> Records supplied
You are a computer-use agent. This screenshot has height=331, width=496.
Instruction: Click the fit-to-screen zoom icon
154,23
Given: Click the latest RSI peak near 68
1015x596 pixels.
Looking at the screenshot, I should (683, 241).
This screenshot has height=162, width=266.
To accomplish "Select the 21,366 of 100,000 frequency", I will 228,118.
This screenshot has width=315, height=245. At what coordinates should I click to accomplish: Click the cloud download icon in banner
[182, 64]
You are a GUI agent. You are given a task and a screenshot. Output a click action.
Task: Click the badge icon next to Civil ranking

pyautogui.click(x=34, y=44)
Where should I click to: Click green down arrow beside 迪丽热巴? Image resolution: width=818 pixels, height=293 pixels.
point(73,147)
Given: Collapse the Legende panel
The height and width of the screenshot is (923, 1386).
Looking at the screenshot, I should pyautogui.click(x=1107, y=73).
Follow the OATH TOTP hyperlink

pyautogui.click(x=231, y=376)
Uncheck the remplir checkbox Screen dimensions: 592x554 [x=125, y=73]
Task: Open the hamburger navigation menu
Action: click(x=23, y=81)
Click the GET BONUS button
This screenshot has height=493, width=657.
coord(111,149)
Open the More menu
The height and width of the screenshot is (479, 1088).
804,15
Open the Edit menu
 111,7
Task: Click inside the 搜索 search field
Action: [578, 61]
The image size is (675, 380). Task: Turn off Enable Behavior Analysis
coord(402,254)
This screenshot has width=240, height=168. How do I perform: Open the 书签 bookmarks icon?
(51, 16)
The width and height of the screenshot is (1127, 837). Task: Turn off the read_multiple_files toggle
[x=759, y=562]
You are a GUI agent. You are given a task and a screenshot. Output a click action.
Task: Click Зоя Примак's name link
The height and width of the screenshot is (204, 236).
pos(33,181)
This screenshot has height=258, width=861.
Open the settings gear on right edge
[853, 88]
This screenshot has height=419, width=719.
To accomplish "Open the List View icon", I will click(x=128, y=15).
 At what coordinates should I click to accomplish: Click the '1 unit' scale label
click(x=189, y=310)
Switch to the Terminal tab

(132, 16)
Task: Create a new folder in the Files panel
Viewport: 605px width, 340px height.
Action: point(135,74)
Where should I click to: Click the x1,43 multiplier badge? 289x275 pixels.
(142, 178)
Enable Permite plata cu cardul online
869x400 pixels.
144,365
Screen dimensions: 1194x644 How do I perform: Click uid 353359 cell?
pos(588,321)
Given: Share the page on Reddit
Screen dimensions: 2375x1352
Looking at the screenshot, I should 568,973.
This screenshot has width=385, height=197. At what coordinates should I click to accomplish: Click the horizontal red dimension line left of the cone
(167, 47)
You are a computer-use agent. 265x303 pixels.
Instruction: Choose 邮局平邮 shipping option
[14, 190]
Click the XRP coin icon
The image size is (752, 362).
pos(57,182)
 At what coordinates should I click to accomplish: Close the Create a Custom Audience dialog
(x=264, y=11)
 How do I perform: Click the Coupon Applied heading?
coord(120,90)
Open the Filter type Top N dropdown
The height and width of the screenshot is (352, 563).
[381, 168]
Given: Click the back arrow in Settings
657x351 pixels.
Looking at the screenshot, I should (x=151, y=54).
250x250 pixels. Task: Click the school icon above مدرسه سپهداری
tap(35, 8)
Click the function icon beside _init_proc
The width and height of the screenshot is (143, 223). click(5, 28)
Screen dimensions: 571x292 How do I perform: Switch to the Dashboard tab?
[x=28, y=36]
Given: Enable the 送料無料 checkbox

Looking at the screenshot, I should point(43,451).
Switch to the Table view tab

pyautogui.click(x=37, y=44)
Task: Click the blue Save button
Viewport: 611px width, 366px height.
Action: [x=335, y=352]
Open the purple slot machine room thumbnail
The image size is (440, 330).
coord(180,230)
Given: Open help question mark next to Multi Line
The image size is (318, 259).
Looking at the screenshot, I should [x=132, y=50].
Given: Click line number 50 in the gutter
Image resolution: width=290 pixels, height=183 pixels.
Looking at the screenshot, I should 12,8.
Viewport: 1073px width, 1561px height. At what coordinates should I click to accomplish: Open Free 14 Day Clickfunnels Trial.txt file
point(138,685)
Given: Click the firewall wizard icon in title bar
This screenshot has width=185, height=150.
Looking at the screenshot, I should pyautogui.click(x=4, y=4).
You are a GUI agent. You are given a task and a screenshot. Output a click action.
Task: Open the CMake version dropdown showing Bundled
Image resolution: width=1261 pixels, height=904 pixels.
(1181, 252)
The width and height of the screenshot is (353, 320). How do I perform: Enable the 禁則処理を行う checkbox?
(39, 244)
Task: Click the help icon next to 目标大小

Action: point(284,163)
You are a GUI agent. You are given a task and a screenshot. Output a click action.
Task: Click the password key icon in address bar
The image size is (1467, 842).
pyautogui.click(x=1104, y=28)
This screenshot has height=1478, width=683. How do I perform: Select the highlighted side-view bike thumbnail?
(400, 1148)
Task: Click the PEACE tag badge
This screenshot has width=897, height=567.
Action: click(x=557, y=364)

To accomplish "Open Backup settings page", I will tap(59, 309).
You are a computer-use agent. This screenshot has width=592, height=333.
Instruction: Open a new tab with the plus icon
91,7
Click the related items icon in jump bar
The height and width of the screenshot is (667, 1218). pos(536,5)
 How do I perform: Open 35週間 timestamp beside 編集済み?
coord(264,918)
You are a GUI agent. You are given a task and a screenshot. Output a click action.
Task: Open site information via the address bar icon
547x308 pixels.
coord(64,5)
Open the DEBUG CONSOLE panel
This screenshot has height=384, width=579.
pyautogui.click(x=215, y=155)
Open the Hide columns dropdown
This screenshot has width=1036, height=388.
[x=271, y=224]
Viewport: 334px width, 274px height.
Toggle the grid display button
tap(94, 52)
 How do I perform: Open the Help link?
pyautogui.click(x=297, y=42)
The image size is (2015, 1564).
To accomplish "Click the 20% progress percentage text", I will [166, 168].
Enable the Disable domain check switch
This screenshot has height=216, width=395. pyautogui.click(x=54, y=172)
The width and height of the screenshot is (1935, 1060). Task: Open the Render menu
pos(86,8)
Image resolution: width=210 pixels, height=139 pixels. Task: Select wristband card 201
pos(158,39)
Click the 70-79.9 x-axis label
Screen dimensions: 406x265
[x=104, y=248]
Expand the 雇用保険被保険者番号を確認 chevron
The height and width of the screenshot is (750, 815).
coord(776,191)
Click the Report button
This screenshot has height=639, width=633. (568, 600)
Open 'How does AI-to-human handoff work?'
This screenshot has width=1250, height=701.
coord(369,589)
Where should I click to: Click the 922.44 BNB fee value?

> What the task requires
Output the records in full. Keep every character as it is.

> Your response
You are a computer-use agent. This screenshot has height=331, width=496.
Instruction: Click the fit-to-screen zoom icon
154,23
Given: Click the latest RSI peak near 68
1015x596 pixels.
Looking at the screenshot, I should (683, 241).
This screenshot has height=162, width=266.
To accomplish "Select the 21,366 of 100,000 frequency", I will 228,118.
This screenshot has width=315, height=245. At what coordinates should I click to accomplish: Click the cloud download icon in banner
[182, 64]
You are a GUI agent. You are given a task and a screenshot. Output a click action.
Task: Click the badge icon next to Civil ranking

pyautogui.click(x=34, y=44)
Where should I click to: Click green down arrow beside 迪丽热巴? Image resolution: width=818 pixels, height=293 pixels.
point(73,147)
Given: Collapse the Legende panel
The height and width of the screenshot is (923, 1386).
Looking at the screenshot, I should pyautogui.click(x=1107, y=73).
Follow the OATH TOTP hyperlink

pyautogui.click(x=231, y=376)
Uncheck the remplir checkbox Screen dimensions: 592x554 [x=125, y=73]
Task: Open the hamburger navigation menu
Action: click(x=23, y=81)
Click the GET BONUS button
This screenshot has height=493, width=657.
coord(111,149)
Open the More menu
The height and width of the screenshot is (479, 1088).
804,15
Open the Edit menu
 111,7
Task: Click inside the 搜索 search field
Action: [578, 61]
The image size is (675, 380). Task: Turn off Enable Behavior Analysis
coord(402,254)
This screenshot has width=240, height=168. How do I perform: Open the 书签 bookmarks icon?
(51, 16)
The width and height of the screenshot is (1127, 837). Task: Turn off the read_multiple_files toggle
[x=759, y=562]
You are a GUI agent. You are given a task and a screenshot. Output a click action.
Task: Click Зоя Примак's name link
The height and width of the screenshot is (204, 236).
pos(33,181)
This screenshot has height=258, width=861.
Open the settings gear on right edge
[853, 88]
This screenshot has height=419, width=719.
To accomplish "Open the List View icon", I will click(x=128, y=15).
 At what coordinates should I click to accomplish: Click the '1 unit' scale label
click(x=189, y=310)
Switch to the Terminal tab

(132, 16)
Task: Create a new folder in the Files panel
Viewport: 605px width, 340px height.
Action: point(135,74)
Where should I click to: Click the x1,43 multiplier badge? 289x275 pixels.
(142, 178)
Enable Permite plata cu cardul online
869x400 pixels.
144,365
Screen dimensions: 1194x644 How do I perform: Click uid 353359 cell?
pos(588,321)
Given: Share the page on Reddit
Screen dimensions: 2375x1352
Looking at the screenshot, I should 568,973.
This screenshot has width=385, height=197. At what coordinates should I click to accomplish: Click the horizontal red dimension line left of the cone
(167, 47)
You are a computer-use agent. 265x303 pixels.
Instruction: Choose 邮局平邮 shipping option
[14, 190]
Click the XRP coin icon
The image size is (752, 362).
pos(57,182)
 At what coordinates should I click to accomplish: Close the Create a Custom Audience dialog
(x=264, y=11)
 How do I perform: Click the Coupon Applied heading?
coord(120,90)
Open the Filter type Top N dropdown
The height and width of the screenshot is (352, 563).
[381, 168]
Given: Click the back arrow in Settings
657x351 pixels.
Looking at the screenshot, I should (x=151, y=54).
250x250 pixels. Task: Click the school icon above مدرسه سپهداری
tap(35, 8)
Click the function icon beside _init_proc
The width and height of the screenshot is (143, 223). click(5, 28)
Screen dimensions: 571x292 How do I perform: Switch to the Dashboard tab?
[x=28, y=36]
Given: Enable the 送料無料 checkbox

Looking at the screenshot, I should point(43,451).
Switch to the Table view tab

pyautogui.click(x=37, y=44)
Task: Click the blue Save button
Viewport: 611px width, 366px height.
Action: [x=335, y=352]
Open the purple slot machine room thumbnail
The image size is (440, 330).
coord(180,230)
Given: Open help question mark next to Multi Line
The image size is (318, 259).
Looking at the screenshot, I should [x=132, y=50].
Given: Click line number 50 in the gutter
Image resolution: width=290 pixels, height=183 pixels.
Looking at the screenshot, I should 12,8.
Viewport: 1073px width, 1561px height. At what coordinates should I click to accomplish: Open Free 14 Day Clickfunnels Trial.txt file
point(138,685)
Given: Click the firewall wizard icon in title bar
This screenshot has width=185, height=150.
Looking at the screenshot, I should pyautogui.click(x=4, y=4).
You are a GUI agent. You are given a task and a screenshot. Output a click action.
Task: Open the CMake version dropdown showing Bundled
Image resolution: width=1261 pixels, height=904 pixels.
(1181, 252)
The width and height of the screenshot is (353, 320). How do I perform: Enable the 禁則処理を行う checkbox?
(39, 244)
Task: Click the help icon next to 目标大小

Action: point(284,163)
You are a GUI agent. You are given a task and a screenshot. Output a click action.
Task: Click the password key icon in address bar
The image size is (1467, 842).
pyautogui.click(x=1104, y=28)
This screenshot has height=1478, width=683. How do I perform: Select the highlighted side-view bike thumbnail?
(400, 1148)
Task: Click the PEACE tag badge
This screenshot has width=897, height=567.
Action: click(x=557, y=364)

To accomplish "Open Backup settings page", I will tap(59, 309).
You are a computer-use agent. This screenshot has width=592, height=333.
Instruction: Open a new tab with the plus icon
91,7
Click the related items icon in jump bar
The height and width of the screenshot is (667, 1218). pos(536,5)
 How do I perform: Open 35週間 timestamp beside 編集済み?
coord(264,918)
You are a GUI agent. You are given a task and a screenshot. Output a click action.
Task: Open site information via the address bar icon
547x308 pixels.
coord(64,5)
Open the DEBUG CONSOLE panel
This screenshot has height=384, width=579.
pyautogui.click(x=215, y=155)
Open the Hide columns dropdown
This screenshot has width=1036, height=388.
[x=271, y=224]
Viewport: 334px width, 274px height.
Toggle the grid display button
tap(94, 52)
 How do I perform: Open the Help link?
pyautogui.click(x=297, y=42)
The image size is (2015, 1564).
To accomplish "Click the 20% progress percentage text", I will [166, 168].
Enable the Disable domain check switch
This screenshot has height=216, width=395. pyautogui.click(x=54, y=172)
The width and height of the screenshot is (1935, 1060). Task: Open the Render menu
pos(86,8)
Image resolution: width=210 pixels, height=139 pixels. Task: Select wristband card 201
pos(158,39)
Click the 70-79.9 x-axis label
Screen dimensions: 406x265
[x=104, y=248]
Expand the 雇用保険被保険者番号を確認 chevron
The height and width of the screenshot is (750, 815).
coord(776,191)
Click the Report button
This screenshot has height=639, width=633. (568, 600)
Open 'How does AI-to-human handoff work?'
This screenshot has width=1250, height=701.
coord(369,589)
Where should I click to: Click the 922.44 BNB fee value?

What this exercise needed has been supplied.